▶ [DIRECTIVE]:
Render every line of the items below as a Markdown table with the columns Row and Line. Number the rows in order and skip blank lines.
BEGIN LISTED ENTRIES
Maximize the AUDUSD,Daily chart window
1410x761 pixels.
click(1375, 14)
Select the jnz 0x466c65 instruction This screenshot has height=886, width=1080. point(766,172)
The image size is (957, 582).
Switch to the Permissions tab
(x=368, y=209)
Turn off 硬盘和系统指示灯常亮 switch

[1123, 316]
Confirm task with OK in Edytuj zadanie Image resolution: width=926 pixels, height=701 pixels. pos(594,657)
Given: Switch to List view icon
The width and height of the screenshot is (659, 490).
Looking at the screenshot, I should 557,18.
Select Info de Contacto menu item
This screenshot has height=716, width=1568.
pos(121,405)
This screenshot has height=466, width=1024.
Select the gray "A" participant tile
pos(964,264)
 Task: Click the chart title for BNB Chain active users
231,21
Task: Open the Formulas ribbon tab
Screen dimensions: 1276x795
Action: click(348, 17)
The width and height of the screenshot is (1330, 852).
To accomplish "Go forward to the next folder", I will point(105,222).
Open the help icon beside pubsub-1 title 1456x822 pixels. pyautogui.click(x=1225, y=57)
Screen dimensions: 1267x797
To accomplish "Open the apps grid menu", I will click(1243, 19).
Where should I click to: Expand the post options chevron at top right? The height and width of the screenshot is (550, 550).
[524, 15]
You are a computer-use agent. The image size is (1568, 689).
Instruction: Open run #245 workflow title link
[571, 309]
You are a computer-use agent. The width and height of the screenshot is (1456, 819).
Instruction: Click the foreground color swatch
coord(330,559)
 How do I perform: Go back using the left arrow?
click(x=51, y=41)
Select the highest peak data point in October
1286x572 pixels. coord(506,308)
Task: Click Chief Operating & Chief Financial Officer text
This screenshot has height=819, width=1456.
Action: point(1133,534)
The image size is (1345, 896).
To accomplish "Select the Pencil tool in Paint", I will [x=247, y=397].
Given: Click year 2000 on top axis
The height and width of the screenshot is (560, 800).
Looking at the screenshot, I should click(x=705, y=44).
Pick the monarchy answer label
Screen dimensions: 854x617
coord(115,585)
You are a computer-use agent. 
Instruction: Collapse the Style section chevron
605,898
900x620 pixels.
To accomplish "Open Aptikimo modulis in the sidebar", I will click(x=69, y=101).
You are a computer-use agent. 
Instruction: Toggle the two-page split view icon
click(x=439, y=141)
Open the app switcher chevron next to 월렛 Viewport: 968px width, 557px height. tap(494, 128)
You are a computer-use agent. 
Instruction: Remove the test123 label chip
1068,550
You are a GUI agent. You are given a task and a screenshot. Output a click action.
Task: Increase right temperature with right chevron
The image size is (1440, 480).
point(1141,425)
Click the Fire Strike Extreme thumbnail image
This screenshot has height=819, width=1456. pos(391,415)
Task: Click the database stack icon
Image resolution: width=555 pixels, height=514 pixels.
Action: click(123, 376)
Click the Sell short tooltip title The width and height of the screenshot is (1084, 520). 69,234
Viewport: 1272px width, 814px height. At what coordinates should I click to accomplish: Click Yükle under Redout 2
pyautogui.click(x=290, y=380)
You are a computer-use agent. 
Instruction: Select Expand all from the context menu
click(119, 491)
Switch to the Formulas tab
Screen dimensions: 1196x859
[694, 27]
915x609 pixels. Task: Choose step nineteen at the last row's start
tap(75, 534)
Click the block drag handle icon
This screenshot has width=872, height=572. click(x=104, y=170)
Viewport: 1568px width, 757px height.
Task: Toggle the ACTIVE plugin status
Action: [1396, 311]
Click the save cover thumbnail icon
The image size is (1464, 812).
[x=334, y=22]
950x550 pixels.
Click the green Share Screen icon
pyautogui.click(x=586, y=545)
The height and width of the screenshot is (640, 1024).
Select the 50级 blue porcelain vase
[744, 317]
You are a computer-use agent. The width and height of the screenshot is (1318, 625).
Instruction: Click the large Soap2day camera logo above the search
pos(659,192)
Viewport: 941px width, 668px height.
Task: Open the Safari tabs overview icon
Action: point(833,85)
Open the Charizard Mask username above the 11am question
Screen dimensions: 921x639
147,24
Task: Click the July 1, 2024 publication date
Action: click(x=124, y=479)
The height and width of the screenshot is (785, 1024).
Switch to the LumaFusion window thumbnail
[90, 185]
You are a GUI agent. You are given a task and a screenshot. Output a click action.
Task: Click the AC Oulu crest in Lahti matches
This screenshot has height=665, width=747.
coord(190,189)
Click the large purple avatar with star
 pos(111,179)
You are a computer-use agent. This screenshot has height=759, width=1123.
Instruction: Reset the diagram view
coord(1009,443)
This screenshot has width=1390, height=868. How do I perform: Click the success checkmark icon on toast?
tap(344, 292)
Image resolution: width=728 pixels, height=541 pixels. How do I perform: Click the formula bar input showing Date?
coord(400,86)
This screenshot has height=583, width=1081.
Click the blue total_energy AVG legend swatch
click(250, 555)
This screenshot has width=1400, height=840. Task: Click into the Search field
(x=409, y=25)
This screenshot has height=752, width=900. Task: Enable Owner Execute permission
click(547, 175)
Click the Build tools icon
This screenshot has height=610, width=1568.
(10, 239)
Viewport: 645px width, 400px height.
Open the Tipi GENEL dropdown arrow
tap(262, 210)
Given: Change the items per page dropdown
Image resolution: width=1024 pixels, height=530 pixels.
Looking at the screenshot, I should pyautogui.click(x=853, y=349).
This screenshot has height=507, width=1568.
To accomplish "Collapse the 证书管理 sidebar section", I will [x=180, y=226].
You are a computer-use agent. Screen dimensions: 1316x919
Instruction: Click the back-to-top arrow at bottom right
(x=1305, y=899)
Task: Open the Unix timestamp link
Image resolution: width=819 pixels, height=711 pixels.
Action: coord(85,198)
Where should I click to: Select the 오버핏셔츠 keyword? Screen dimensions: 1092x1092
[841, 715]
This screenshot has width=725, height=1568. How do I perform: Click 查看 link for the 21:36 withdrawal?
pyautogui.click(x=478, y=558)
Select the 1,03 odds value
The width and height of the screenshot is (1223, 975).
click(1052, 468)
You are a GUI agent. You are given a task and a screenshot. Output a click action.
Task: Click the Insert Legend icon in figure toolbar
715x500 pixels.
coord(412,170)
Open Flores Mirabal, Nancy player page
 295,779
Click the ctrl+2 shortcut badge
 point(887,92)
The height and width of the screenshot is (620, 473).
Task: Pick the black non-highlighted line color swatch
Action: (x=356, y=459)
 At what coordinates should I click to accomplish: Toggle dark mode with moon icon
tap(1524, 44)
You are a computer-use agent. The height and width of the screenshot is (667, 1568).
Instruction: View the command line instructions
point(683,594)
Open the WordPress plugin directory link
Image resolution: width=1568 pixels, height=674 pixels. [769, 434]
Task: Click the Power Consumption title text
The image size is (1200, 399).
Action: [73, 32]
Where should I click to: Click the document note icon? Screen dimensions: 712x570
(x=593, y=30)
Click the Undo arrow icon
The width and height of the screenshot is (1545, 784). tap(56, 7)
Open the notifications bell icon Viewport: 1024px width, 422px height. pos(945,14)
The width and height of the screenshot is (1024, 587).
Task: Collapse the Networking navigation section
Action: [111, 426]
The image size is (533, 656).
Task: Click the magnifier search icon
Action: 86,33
END LISTED ENTRIES
▶ [RESPONSE]:
| Row | Line |
|---|---|
| 1 | Maximize the AUDUSD,Daily chart window |
| 2 | 1410x761 pixels. |
| 3 | click(1375, 14) |
| 4 | Select the jnz 0x466c65 instruction This screenshot has height=886, width=1080. point(766,172) |
| 5 | The image size is (957, 582). |
| 6 | Switch to the Permissions tab |
| 7 | (x=368, y=209) |
| 8 | Turn off 硬盘和系统指示灯常亮 switch |
| 9 | [1123, 316] |
| 10 | Confirm task with OK in Edytuj zadanie Image resolution: width=926 pixels, height=701 pixels. pos(594,657) |
| 11 | Given: Switch to List view icon |
| 12 | The width and height of the screenshot is (659, 490). |
| 13 | Looking at the screenshot, I should 557,18. |
| 14 | Select Info de Contacto menu item |
| 15 | This screenshot has height=716, width=1568. |
| 16 | pos(121,405) |
| 17 | This screenshot has height=466, width=1024. |
| 18 | Select the gray "A" participant tile |
| 19 | pos(964,264) |
| 20 |  Task: Click the chart title for BNB Chain active users |
| 21 | 231,21 |
| 22 | Task: Open the Formulas ribbon tab |
| 23 | Screen dimensions: 1276x795 |
| 24 | Action: click(348, 17) |
| 25 | The width and height of the screenshot is (1330, 852). |
| 26 | To accomplish "Go forward to the next folder", I will point(105,222). |
| 27 | Open the help icon beside pubsub-1 title 1456x822 pixels. pyautogui.click(x=1225, y=57) |
| 28 | Screen dimensions: 1267x797 |
| 29 | To accomplish "Open the apps grid menu", I will click(1243, 19). |
| 30 | Where should I click to: Expand the post options chevron at top right? The height and width of the screenshot is (550, 550). |
| 31 | [524, 15] |
| 32 | You are a computer-use agent. The image size is (1568, 689). |
| 33 | Instruction: Open run #245 workflow title link |
| 34 | [571, 309] |
| 35 | You are a computer-use agent. The width and height of the screenshot is (1456, 819). |
| 36 | Instruction: Click the foreground color swatch |
| 37 | coord(330,559) |
| 38 |  How do I perform: Go back using the left arrow? |
| 39 | click(x=51, y=41) |
| 40 | Select the highest peak data point in October |
| 41 | 1286x572 pixels. coord(506,308) |
| 42 | Task: Click Chief Operating & Chief Financial Officer text |
| 43 | This screenshot has height=819, width=1456. |
| 44 | Action: point(1133,534) |
| 45 | The image size is (1345, 896). |
| 46 | To accomplish "Select the Pencil tool in Paint", I will [x=247, y=397]. |
| 47 | Given: Click year 2000 on top axis |
| 48 | The height and width of the screenshot is (560, 800). |
| 49 | Looking at the screenshot, I should click(x=705, y=44). |
| 50 | Pick the monarchy answer label |
| 51 | Screen dimensions: 854x617 |
| 52 | coord(115,585) |
| 53 | You are a computer-use agent.  |
| 54 | Instruction: Collapse the Style section chevron |
| 55 | 605,898 |
| 56 | 900x620 pixels. |
| 57 | To accomplish "Open Aptikimo modulis in the sidebar", I will click(x=69, y=101). |
| 58 | You are a computer-use agent.  |
| 59 | Instruction: Toggle the two-page split view icon |
| 60 | click(x=439, y=141) |
| 61 | Open the app switcher chevron next to 월렛 Viewport: 968px width, 557px height. tap(494, 128) |
| 62 | You are a computer-use agent.  |
| 63 | Instruction: Remove the test123 label chip |
| 64 | 1068,550 |
| 65 | You are a GUI agent. You are given a task and a screenshot. Output a click action. |
| 66 | Task: Increase right temperature with right chevron |
| 67 | The image size is (1440, 480). |
| 68 | point(1141,425) |
| 69 | Click the Fire Strike Extreme thumbnail image |
| 70 | This screenshot has height=819, width=1456. pos(391,415) |
| 71 | Task: Click the database stack icon |
| 72 | Image resolution: width=555 pixels, height=514 pixels. |
| 73 | Action: click(123, 376) |
| 74 | Click the Sell short tooltip title The width and height of the screenshot is (1084, 520). 69,234 |
| 75 | Viewport: 1272px width, 814px height. At what coordinates should I click to accomplish: Click Yükle under Redout 2 |
| 76 | pyautogui.click(x=290, y=380) |
| 77 | You are a computer-use agent.  |
| 78 | Instruction: Select Expand all from the context menu |
| 79 | click(119, 491) |
| 80 | Switch to the Formulas tab |
| 81 | Screen dimensions: 1196x859 |
| 82 | [694, 27] |
| 83 | 915x609 pixels. Task: Choose step nineteen at the last row's start |
| 84 | tap(75, 534) |
| 85 | Click the block drag handle icon |
| 86 | This screenshot has width=872, height=572. click(x=104, y=170) |
| 87 | Viewport: 1568px width, 757px height. |
| 88 | Task: Toggle the ACTIVE plugin status |
| 89 | Action: [1396, 311] |
| 90 | Click the save cover thumbnail icon |
| 91 | The image size is (1464, 812). |
| 92 | [x=334, y=22] |
| 93 | 950x550 pixels. |
| 94 | Click the green Share Screen icon |
| 95 | pyautogui.click(x=586, y=545) |
| 96 | The height and width of the screenshot is (640, 1024). |
| 97 | Select the 50级 blue porcelain vase |
| 98 | [744, 317] |
| 99 | You are a computer-use agent. The width and height of the screenshot is (1318, 625). |
| 100 | Instruction: Click the large Soap2day camera logo above the search |
| 101 | pos(659,192) |
| 102 | Viewport: 941px width, 668px height. |
| 103 | Task: Open the Safari tabs overview icon |
| 104 | Action: point(833,85) |
| 105 | Open the Charizard Mask username above the 11am question |
| 106 | Screen dimensions: 921x639 |
| 107 | 147,24 |
| 108 | Task: Click the July 1, 2024 publication date |
| 109 | Action: click(x=124, y=479) |
| 110 | The height and width of the screenshot is (785, 1024). |
| 111 | Switch to the LumaFusion window thumbnail |
| 112 | [90, 185] |
| 113 | You are a GUI agent. You are given a task and a screenshot. Output a click action. |
| 114 | Task: Click the AC Oulu crest in Lahti matches |
| 115 | This screenshot has height=665, width=747. |
| 116 | coord(190,189) |
| 117 | Click the large purple avatar with star |
| 118 |  pos(111,179) |
| 119 | You are a computer-use agent. This screenshot has height=759, width=1123. |
| 120 | Instruction: Reset the diagram view |
| 121 | coord(1009,443) |
| 122 | This screenshot has width=1390, height=868. How do I perform: Click the success checkmark icon on toast? |
| 123 | tap(344, 292) |
| 124 | Image resolution: width=728 pixels, height=541 pixels. How do I perform: Click the formula bar input showing Date? |
| 125 | coord(400,86) |
| 126 | This screenshot has height=583, width=1081. |
| 127 | Click the blue total_energy AVG legend swatch |
| 128 | click(250, 555) |
| 129 | This screenshot has width=1400, height=840. Task: Click into the Search field |
| 130 | (x=409, y=25) |
| 131 | This screenshot has height=752, width=900. Task: Enable Owner Execute permission |
| 132 | click(547, 175) |
| 133 | Click the Build tools icon |
| 134 | This screenshot has height=610, width=1568. |
| 135 | (10, 239) |
| 136 | Viewport: 645px width, 400px height. |
| 137 | Open the Tipi GENEL dropdown arrow |
| 138 | tap(262, 210) |
| 139 | Given: Change the items per page dropdown |
| 140 | Image resolution: width=1024 pixels, height=530 pixels. |
| 141 | Looking at the screenshot, I should pyautogui.click(x=853, y=349). |
| 142 | This screenshot has height=507, width=1568. |
| 143 | To accomplish "Collapse the 证书管理 sidebar section", I will [x=180, y=226]. |
| 144 | You are a computer-use agent. Screen dimensions: 1316x919 |
| 145 | Instruction: Click the back-to-top arrow at bottom right |
| 146 | (x=1305, y=899) |
| 147 | Task: Open the Unix timestamp link |
| 148 | Image resolution: width=819 pixels, height=711 pixels. |
| 149 | Action: coord(85,198) |
| 150 | Where should I click to: Select the 오버핏셔츠 keyword? Screen dimensions: 1092x1092 |
| 151 | [841, 715] |
| 152 | This screenshot has width=725, height=1568. How do I perform: Click 查看 link for the 21:36 withdrawal? |
| 153 | pyautogui.click(x=478, y=558) |
| 154 | Select the 1,03 odds value |
| 155 | The width and height of the screenshot is (1223, 975). |
| 156 | click(1052, 468) |
| 157 | You are a GUI agent. You are given a task and a screenshot. Output a click action. |
| 158 | Task: Click the Insert Legend icon in figure toolbar |
| 159 | 715x500 pixels. |
| 160 | coord(412,170) |
| 161 | Open Flores Mirabal, Nancy player page |
| 162 |  295,779 |
| 163 | Click the ctrl+2 shortcut badge |
| 164 |  point(887,92) |
| 165 | The height and width of the screenshot is (620, 473). |
| 166 | Task: Pick the black non-highlighted line color swatch |
| 167 | Action: (x=356, y=459) |
| 168 |  At what coordinates should I click to accomplish: Toggle dark mode with moon icon |
| 169 | tap(1524, 44) |
| 170 | You are a computer-use agent. The height and width of the screenshot is (667, 1568). |
| 171 | Instruction: View the command line instructions |
| 172 | point(683,594) |
| 173 | Open the WordPress plugin directory link |
| 174 | Image resolution: width=1568 pixels, height=674 pixels. [769, 434] |
| 175 | Task: Click the Power Consumption title text |
| 176 | The image size is (1200, 399). |
| 177 | Action: [73, 32] |
| 178 | Where should I click to: Click the document note icon? Screen dimensions: 712x570 |
| 179 | (x=593, y=30) |
| 180 | Click the Undo arrow icon |
| 181 | The width and height of the screenshot is (1545, 784). tap(56, 7) |
| 182 | Open the notifications bell icon Viewport: 1024px width, 422px height. pos(945,14) |
| 183 | The width and height of the screenshot is (1024, 587). |
| 184 | Task: Collapse the Networking navigation section |
| 185 | Action: [111, 426] |
| 186 | The image size is (533, 656). |
| 187 | Task: Click the magnifier search icon |
| 188 | Action: 86,33 |